Ama
- Gender: Female

Origin
- Word/name: Akan people
- Meaning: born on a Saturday
- Region of origin: Akan people

Other names
- Related names: Kwame Adwoa (Monday); Abena (Tuesday); Akua (Wednesday); Yaa (Thursday); Afua (Friday); Ám̀a (Saturday); Akosua (Sunday);

= Ama (given name) =

Name list

Ama is an Akan feminine given name originating from the Akan people following their day naming system, meaning "born on Saturday". Day names are a cultural practice of the Akan people of Ghana. It is practised by all the subgroups of the Akan people (i.e. Ashanti, Akwamu, Akuapem, Bono, Akyem, Fante) who follow traditional customs. People born on particular days are supposed to exhibit the characteristics or attributes and philosophy, associated with the days. Ama has the appellation "Nyamewa" or "Adoma" meaning creation or grace.

== Origin and meaning of Ama ==
In the Akan culture, day names are known to be derived from deities. Ama is originated from Koyame the Akan Day name of God. Females born on Saturday tend to be talented, wise and problem solvers.

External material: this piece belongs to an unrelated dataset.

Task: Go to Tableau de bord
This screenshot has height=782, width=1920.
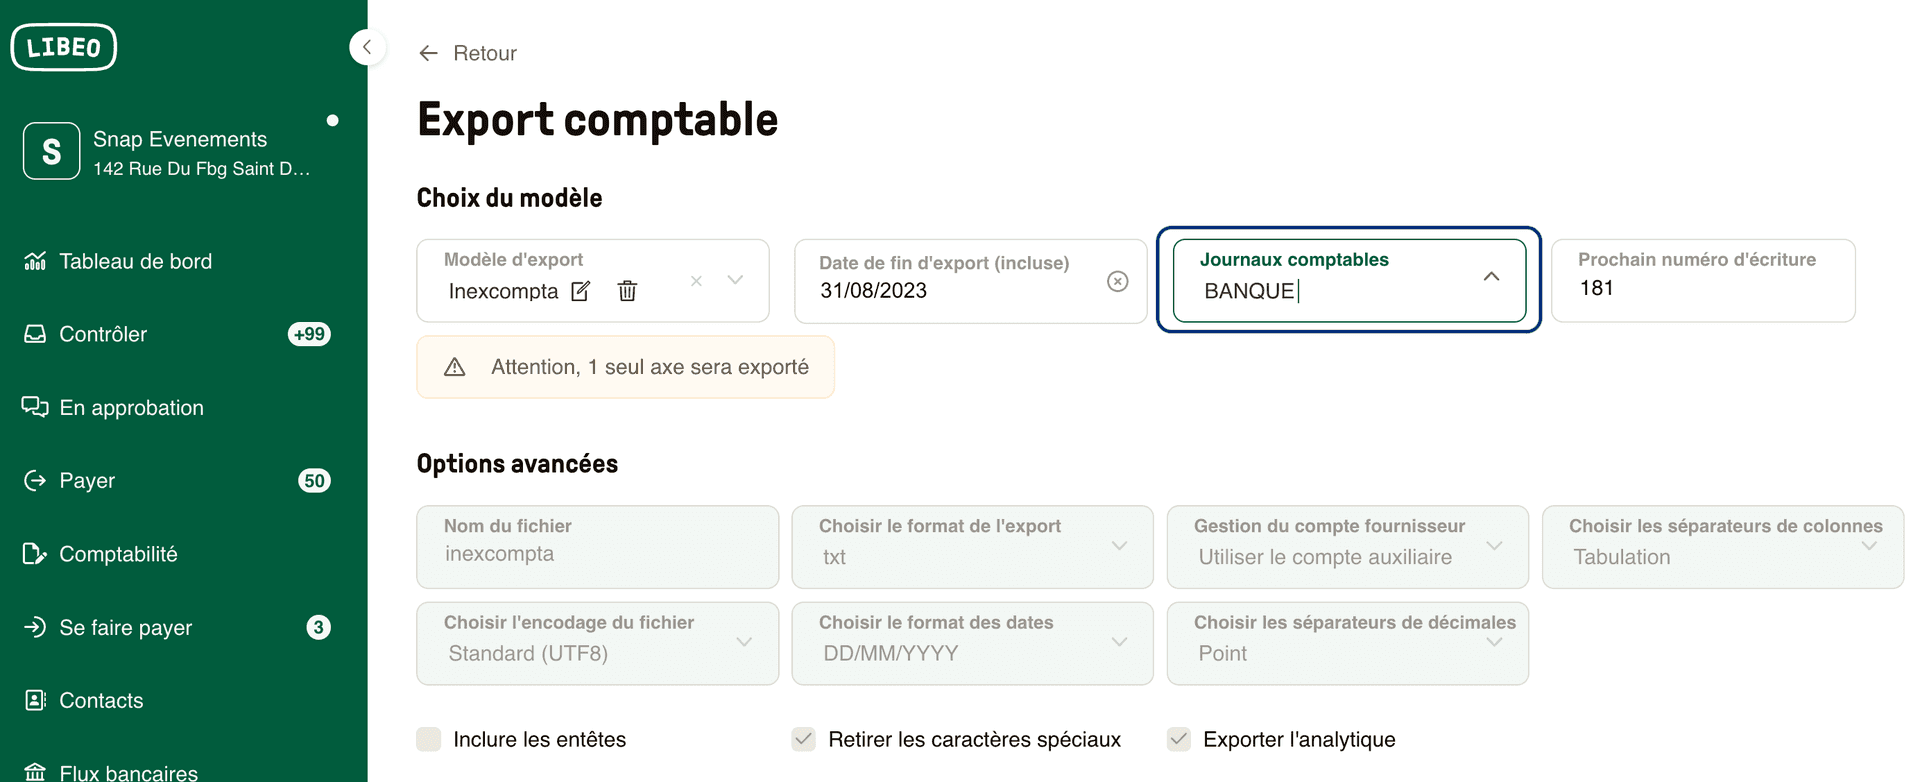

== Female variants of Ama ==
The Akan people in Ghana have so many ways of calling or naming their female child born on Saturday. For instance, the Fantes call a female child born on Saturday Ewurama, Ama or Amba.

== Male version of Ama ==
In the Akan culture and other local cultures in Ghana, day names come in pairs for males and females. The variant of the name used for a male child born on Saturday is Kwame.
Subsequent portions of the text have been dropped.